## Task statement
Write out every line of the material exactly as it appears.

## Material provided
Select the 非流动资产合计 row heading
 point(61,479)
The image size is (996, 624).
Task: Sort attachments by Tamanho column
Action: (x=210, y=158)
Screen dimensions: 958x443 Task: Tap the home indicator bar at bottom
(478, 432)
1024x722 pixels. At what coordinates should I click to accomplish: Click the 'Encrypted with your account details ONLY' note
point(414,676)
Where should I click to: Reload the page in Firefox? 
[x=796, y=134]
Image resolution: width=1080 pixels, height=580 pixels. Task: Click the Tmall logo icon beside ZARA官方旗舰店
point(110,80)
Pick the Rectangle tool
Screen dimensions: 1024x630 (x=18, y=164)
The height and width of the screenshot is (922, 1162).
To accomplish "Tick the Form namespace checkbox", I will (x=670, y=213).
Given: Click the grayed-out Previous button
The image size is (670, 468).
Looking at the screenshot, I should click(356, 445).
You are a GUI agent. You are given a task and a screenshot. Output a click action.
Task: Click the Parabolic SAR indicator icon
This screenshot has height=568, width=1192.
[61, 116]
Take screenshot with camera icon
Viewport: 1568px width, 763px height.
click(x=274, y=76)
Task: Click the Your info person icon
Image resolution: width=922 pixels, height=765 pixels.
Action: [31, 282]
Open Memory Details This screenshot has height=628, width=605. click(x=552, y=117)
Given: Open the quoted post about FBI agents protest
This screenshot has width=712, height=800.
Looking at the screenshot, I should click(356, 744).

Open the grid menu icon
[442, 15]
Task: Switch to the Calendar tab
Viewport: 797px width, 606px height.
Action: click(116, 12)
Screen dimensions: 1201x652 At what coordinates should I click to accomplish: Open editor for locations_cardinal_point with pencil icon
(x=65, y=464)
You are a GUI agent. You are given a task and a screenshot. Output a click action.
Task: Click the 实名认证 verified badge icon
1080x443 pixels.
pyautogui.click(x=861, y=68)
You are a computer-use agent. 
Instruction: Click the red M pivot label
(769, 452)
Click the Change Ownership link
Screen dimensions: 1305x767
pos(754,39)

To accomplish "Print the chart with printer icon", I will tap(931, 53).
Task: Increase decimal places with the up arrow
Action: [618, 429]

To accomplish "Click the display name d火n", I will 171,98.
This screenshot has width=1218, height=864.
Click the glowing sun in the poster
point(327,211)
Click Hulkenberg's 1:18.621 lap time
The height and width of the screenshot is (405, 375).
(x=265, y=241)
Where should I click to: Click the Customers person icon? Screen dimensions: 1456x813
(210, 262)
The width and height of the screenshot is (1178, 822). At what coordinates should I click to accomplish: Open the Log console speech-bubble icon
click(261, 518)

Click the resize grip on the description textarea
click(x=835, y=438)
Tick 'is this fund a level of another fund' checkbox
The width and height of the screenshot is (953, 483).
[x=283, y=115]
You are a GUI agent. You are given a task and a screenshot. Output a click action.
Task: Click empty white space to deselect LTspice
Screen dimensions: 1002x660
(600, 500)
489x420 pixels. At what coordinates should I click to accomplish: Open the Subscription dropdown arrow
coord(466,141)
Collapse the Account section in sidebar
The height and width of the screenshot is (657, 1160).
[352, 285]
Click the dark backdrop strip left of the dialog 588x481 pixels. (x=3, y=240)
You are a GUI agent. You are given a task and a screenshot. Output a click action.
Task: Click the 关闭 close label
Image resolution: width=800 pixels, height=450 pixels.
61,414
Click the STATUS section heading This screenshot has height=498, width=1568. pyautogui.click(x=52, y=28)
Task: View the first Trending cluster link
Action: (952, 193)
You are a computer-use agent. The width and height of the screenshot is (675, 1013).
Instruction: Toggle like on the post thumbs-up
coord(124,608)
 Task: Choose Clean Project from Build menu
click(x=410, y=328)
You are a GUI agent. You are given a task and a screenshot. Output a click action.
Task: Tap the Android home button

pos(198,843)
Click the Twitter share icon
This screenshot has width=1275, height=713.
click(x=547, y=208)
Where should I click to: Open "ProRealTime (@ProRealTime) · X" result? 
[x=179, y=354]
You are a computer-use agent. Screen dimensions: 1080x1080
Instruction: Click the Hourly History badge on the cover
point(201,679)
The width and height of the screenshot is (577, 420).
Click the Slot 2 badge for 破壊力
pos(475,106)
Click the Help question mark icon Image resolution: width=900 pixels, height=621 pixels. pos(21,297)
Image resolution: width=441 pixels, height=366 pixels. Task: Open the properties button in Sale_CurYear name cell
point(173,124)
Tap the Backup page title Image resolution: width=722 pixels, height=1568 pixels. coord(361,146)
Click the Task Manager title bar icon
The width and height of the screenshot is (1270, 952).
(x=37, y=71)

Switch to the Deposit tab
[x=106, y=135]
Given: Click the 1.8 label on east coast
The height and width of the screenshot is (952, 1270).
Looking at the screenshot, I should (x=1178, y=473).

## Exercise answer
Select the 非流动资产合计 row heading
 point(61,479)
The image size is (996, 624).
Task: Sort attachments by Tamanho column
Action: (x=210, y=158)
Screen dimensions: 958x443 Task: Tap the home indicator bar at bottom
(478, 432)
1024x722 pixels. At what coordinates should I click to accomplish: Click the 'Encrypted with your account details ONLY' note
point(414,676)
Where should I click to: Reload the page in Firefox? 
[x=796, y=134]
Image resolution: width=1080 pixels, height=580 pixels. Task: Click the Tmall logo icon beside ZARA官方旗舰店
point(110,80)
Pick the Rectangle tool
Screen dimensions: 1024x630 (x=18, y=164)
The height and width of the screenshot is (922, 1162).
To accomplish "Tick the Form namespace checkbox", I will (x=670, y=213).
Given: Click the grayed-out Previous button
The image size is (670, 468).
Looking at the screenshot, I should click(356, 445).
You are a GUI agent. You are given a task and a screenshot. Output a click action.
Task: Click the Parabolic SAR indicator icon
This screenshot has height=568, width=1192.
[61, 116]
Take screenshot with camera icon
Viewport: 1568px width, 763px height.
click(x=274, y=76)
Task: Click the Your info person icon
Image resolution: width=922 pixels, height=765 pixels.
Action: [31, 282]
Open Memory Details This screenshot has height=628, width=605. click(x=552, y=117)
Given: Open the quoted post about FBI agents protest
This screenshot has width=712, height=800.
Looking at the screenshot, I should click(356, 744).

Open the grid menu icon
[442, 15]
Task: Switch to the Calendar tab
Viewport: 797px width, 606px height.
Action: click(116, 12)
Screen dimensions: 1201x652 At what coordinates should I click to accomplish: Open editor for locations_cardinal_point with pencil icon
(x=65, y=464)
You are a GUI agent. You are given a task and a screenshot. Output a click action.
Task: Click the 实名认证 verified badge icon
1080x443 pixels.
pyautogui.click(x=861, y=68)
You are a computer-use agent. 
Instruction: Click the red M pivot label
(769, 452)
Click the Change Ownership link
Screen dimensions: 1305x767
pos(754,39)

To accomplish "Print the chart with printer icon", I will tap(931, 53).
Task: Increase decimal places with the up arrow
Action: [618, 429]

To accomplish "Click the display name d火n", I will 171,98.
This screenshot has width=1218, height=864.
Click the glowing sun in the poster
point(327,211)
Click Hulkenberg's 1:18.621 lap time
The height and width of the screenshot is (405, 375).
(x=265, y=241)
Where should I click to: Click the Customers person icon? Screen dimensions: 1456x813
(210, 262)
The width and height of the screenshot is (1178, 822). At what coordinates should I click to accomplish: Open the Log console speech-bubble icon
click(261, 518)

Click the resize grip on the description textarea
click(x=835, y=438)
Tick 'is this fund a level of another fund' checkbox
The width and height of the screenshot is (953, 483).
[x=283, y=115]
You are a GUI agent. You are given a task and a screenshot. Output a click action.
Task: Click empty white space to deselect LTspice
Screen dimensions: 1002x660
(600, 500)
489x420 pixels. At what coordinates should I click to accomplish: Open the Subscription dropdown arrow
coord(466,141)
Collapse the Account section in sidebar
The height and width of the screenshot is (657, 1160).
[352, 285]
Click the dark backdrop strip left of the dialog 588x481 pixels. (x=3, y=240)
You are a GUI agent. You are given a task and a screenshot. Output a click action.
Task: Click the 关闭 close label
Image resolution: width=800 pixels, height=450 pixels.
61,414
Click the STATUS section heading This screenshot has height=498, width=1568. pyautogui.click(x=52, y=28)
Task: View the first Trending cluster link
Action: (952, 193)
You are a computer-use agent. The width and height of the screenshot is (675, 1013).
Instruction: Toggle like on the post thumbs-up
coord(124,608)
 Task: Choose Clean Project from Build menu
click(x=410, y=328)
You are a GUI agent. You are given a task and a screenshot. Output a click action.
Task: Tap the Android home button

pos(198,843)
Click the Twitter share icon
This screenshot has width=1275, height=713.
click(x=547, y=208)
Where should I click to: Open "ProRealTime (@ProRealTime) · X" result? 
[x=179, y=354]
You are a computer-use agent. Screen dimensions: 1080x1080
Instruction: Click the Hourly History badge on the cover
point(201,679)
The width and height of the screenshot is (577, 420).
Click the Slot 2 badge for 破壊力
pos(475,106)
Click the Help question mark icon Image resolution: width=900 pixels, height=621 pixels. pos(21,297)
Image resolution: width=441 pixels, height=366 pixels. Task: Open the properties button in Sale_CurYear name cell
point(173,124)
Tap the Backup page title Image resolution: width=722 pixels, height=1568 pixels. coord(361,146)
Click the Task Manager title bar icon
The width and height of the screenshot is (1270, 952).
(x=37, y=71)

Switch to the Deposit tab
[x=106, y=135]
Given: Click the 1.8 label on east coast
The height and width of the screenshot is (952, 1270).
Looking at the screenshot, I should (x=1178, y=473).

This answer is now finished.